FCC Asks Public: Please Help Us Reduce Our Paperwork
Published Date: 12/15/2025
Notice
Summary
The FCC is checking in on some paperwork rules to make sure they’re still useful and not too much work, especially for small businesses. They want your thoughts by February 13, 2026, to help keep things clear and easy. This review affects over 4,000 businesses and involves about 24,600 hours of work yearly, but it won’t cost anyone extra money.
Analyzed Economic Effects
4 provisions identified: 2 benefits, 2 costs, 0 mixed.
Paperwork Burden on ~4,100 Businesses
The FCC is reviewing an information collection (OMB 3060-0548) that currently covers 4,103 business respondents and 49,236 responses. The collection is estimated to cause 24,618 total annual burden hours and a total annual cost of no cost; the FCC seeks comments by February 13, 2026 on ways to reduce this paperwork burden, including impacts on small businesses with fewer than 25 employees.

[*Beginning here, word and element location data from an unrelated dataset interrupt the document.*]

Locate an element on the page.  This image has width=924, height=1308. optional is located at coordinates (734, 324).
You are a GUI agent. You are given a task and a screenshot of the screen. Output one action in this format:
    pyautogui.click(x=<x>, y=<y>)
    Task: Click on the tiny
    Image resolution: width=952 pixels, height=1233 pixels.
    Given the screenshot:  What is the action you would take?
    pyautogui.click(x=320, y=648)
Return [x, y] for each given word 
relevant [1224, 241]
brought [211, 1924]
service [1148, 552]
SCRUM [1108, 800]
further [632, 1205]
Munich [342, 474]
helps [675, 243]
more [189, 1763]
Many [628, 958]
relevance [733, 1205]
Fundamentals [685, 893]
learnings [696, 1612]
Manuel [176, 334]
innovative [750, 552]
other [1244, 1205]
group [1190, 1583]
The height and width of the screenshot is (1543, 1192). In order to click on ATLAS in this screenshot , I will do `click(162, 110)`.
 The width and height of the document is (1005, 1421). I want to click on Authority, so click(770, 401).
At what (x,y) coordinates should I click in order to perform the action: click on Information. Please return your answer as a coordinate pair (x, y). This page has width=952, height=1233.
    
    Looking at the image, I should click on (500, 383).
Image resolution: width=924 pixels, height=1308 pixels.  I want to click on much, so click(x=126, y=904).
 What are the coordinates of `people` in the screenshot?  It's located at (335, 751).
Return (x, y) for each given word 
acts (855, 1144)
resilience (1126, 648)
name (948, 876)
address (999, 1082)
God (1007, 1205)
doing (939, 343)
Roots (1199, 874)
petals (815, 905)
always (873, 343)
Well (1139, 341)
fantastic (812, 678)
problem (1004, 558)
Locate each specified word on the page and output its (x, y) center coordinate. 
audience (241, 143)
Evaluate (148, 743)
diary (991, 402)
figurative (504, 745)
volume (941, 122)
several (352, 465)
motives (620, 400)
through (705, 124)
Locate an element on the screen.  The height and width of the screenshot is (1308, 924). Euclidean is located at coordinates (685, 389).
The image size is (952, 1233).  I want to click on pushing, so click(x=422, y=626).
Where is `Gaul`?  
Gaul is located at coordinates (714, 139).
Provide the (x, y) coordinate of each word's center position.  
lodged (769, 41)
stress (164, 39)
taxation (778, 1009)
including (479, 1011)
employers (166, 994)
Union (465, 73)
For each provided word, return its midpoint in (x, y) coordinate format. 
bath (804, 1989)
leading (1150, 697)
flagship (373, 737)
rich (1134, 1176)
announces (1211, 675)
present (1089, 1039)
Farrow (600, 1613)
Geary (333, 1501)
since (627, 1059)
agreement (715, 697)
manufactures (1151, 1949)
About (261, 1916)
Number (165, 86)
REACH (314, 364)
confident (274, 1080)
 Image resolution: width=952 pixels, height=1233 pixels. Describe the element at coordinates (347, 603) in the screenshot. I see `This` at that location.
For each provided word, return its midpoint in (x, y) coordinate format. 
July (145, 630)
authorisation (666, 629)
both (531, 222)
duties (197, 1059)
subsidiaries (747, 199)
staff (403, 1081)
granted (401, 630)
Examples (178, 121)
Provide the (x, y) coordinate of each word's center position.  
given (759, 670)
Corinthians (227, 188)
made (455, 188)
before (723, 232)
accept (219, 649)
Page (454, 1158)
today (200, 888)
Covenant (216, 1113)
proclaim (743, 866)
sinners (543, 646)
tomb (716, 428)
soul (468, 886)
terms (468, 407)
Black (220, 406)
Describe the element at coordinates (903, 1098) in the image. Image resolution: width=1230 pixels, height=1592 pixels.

Customer-Service Collection Burden on Operators/Governments
The FCC is also reviewing a separate collection (OMB 3060-0652) that lists 540 respondents and 1,102,100 responses, with an estimated 34,650 total annual burden hours and no total annual cost. The agency requests comments by February 13, 2026 on reducing burden and improving clarity, including for small entities.
Cable Subscribers Get Must-Carry Info & Notices
Cable systems must keep a public file listing all broadcast TV stations they carry and must respond in writing within 30 days to any written request for identification of signals carried. Operators must notify subscribers by June 2, 1993 and annually thereafter, and to each new subscriber at installation, about stations that cannot be viewed without a converter box and offer to sell or lease a converter box.
Required Customer Service Notices and Billing Rules
Cable operators must provide written information at installation, at least annually, and on request about products, prices, installation and maintenance policies, channel positions, and billing and complaint procedures. Operators must give subscribers at least 30 days' advance written notice of rate or service changes (or as soon as possible if outside the operator's control) that includes the precise amount and an explanation, and must respond to written billing disputes within 30 days. Local franchise authorities must give affected cable operators 90 days' written notice before enforcing customer service standards.